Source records
--------------------------------------------------
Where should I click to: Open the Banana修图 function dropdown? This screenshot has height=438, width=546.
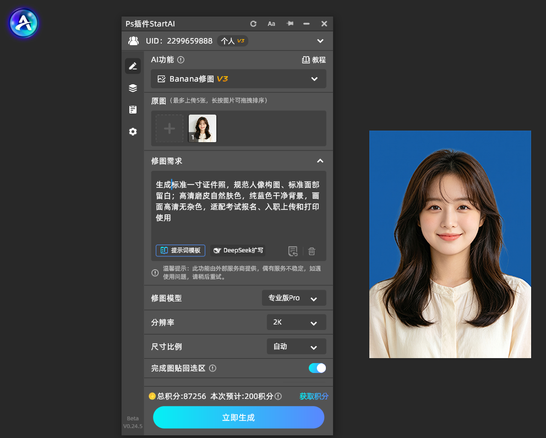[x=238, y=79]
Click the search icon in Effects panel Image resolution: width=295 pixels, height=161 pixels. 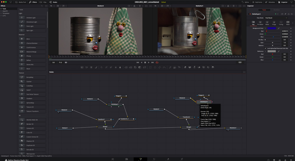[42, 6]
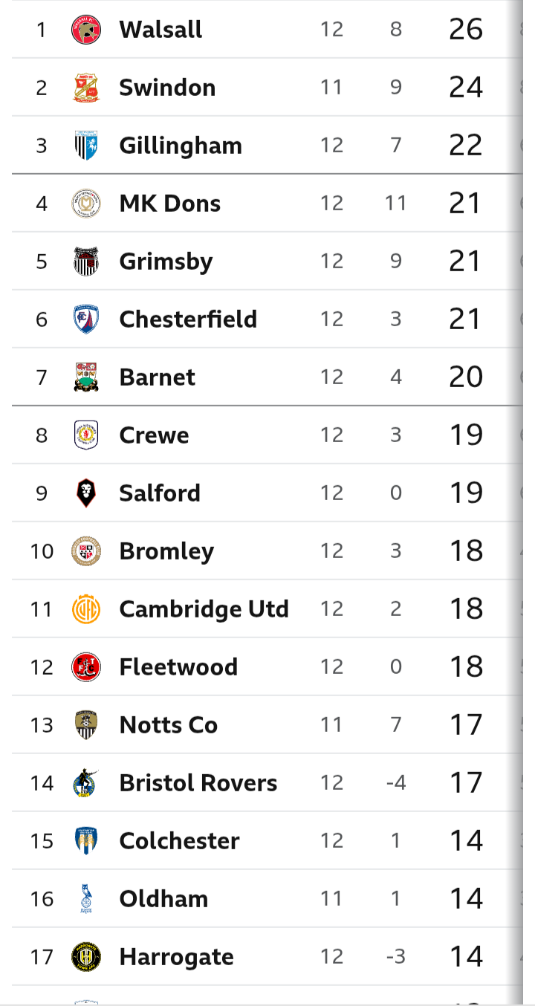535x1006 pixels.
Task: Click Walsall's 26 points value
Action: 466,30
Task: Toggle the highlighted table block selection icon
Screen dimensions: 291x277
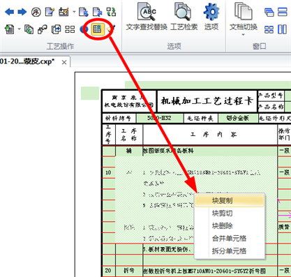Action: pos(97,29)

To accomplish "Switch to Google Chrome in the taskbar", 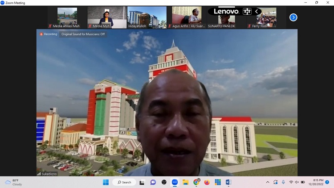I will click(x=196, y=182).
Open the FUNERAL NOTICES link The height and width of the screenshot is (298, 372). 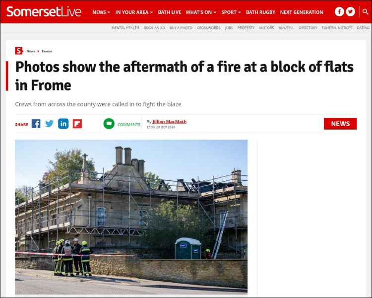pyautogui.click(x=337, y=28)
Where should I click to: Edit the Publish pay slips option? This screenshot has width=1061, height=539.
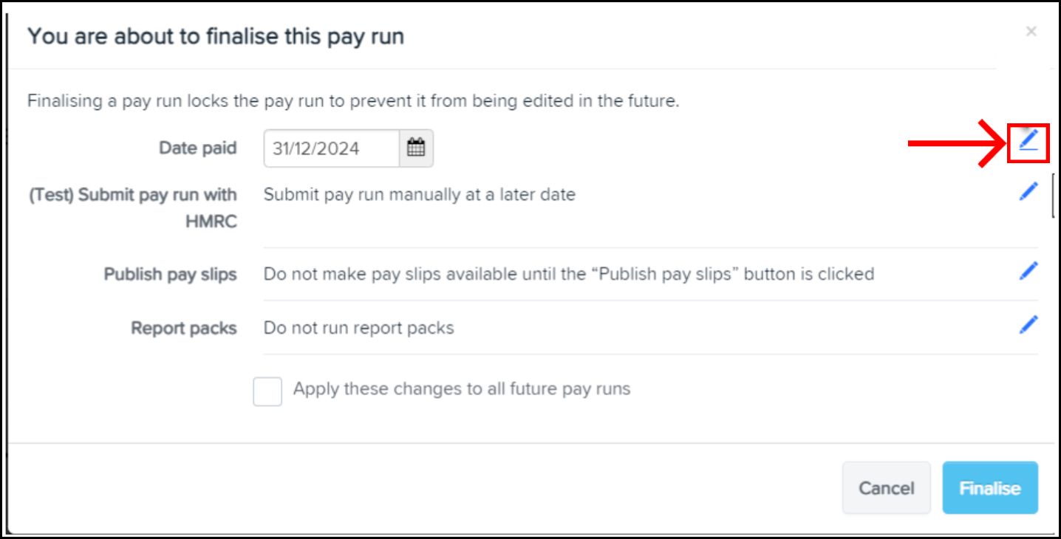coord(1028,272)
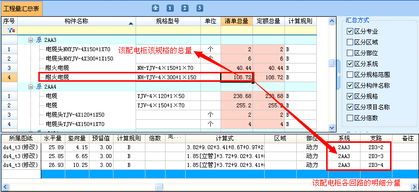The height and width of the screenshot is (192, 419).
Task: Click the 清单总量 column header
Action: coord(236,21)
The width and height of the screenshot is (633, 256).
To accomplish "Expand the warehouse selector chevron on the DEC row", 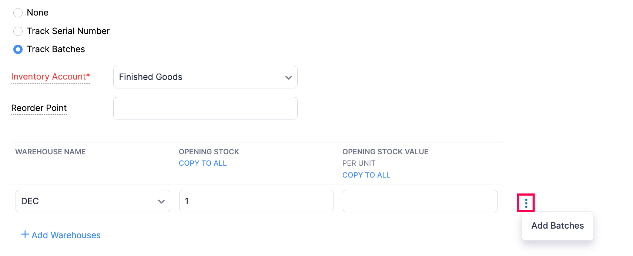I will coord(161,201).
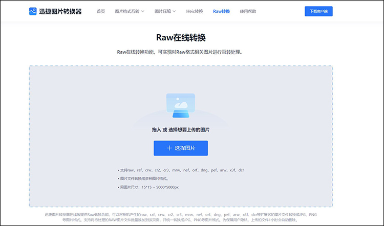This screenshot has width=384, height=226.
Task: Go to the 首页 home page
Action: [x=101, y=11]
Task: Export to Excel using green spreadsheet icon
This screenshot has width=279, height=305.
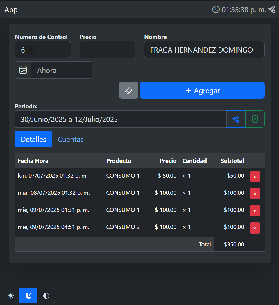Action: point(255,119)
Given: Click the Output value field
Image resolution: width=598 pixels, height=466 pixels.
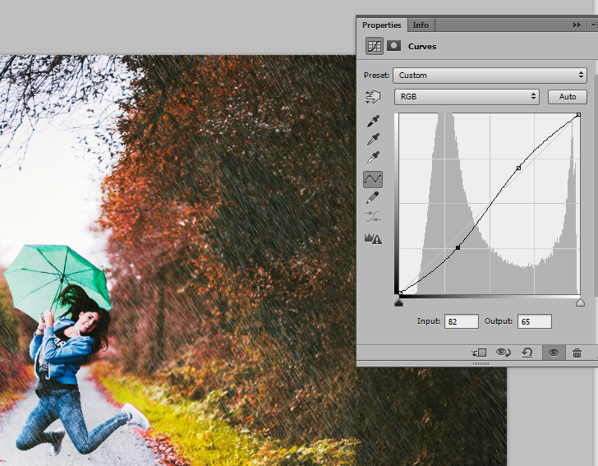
--------------------------------------------------
In the records above, find the line that contains "Task: Export to", then write it out along with every line after it, exactly, through the last one. Leave the pictures out.

__Output for this task__.
Task: Export to Excel using green spreadsheet icon
This screenshot has width=279, height=305.
Action: point(255,119)
Given: Click the Output value field
Image resolution: width=598 pixels, height=466 pixels.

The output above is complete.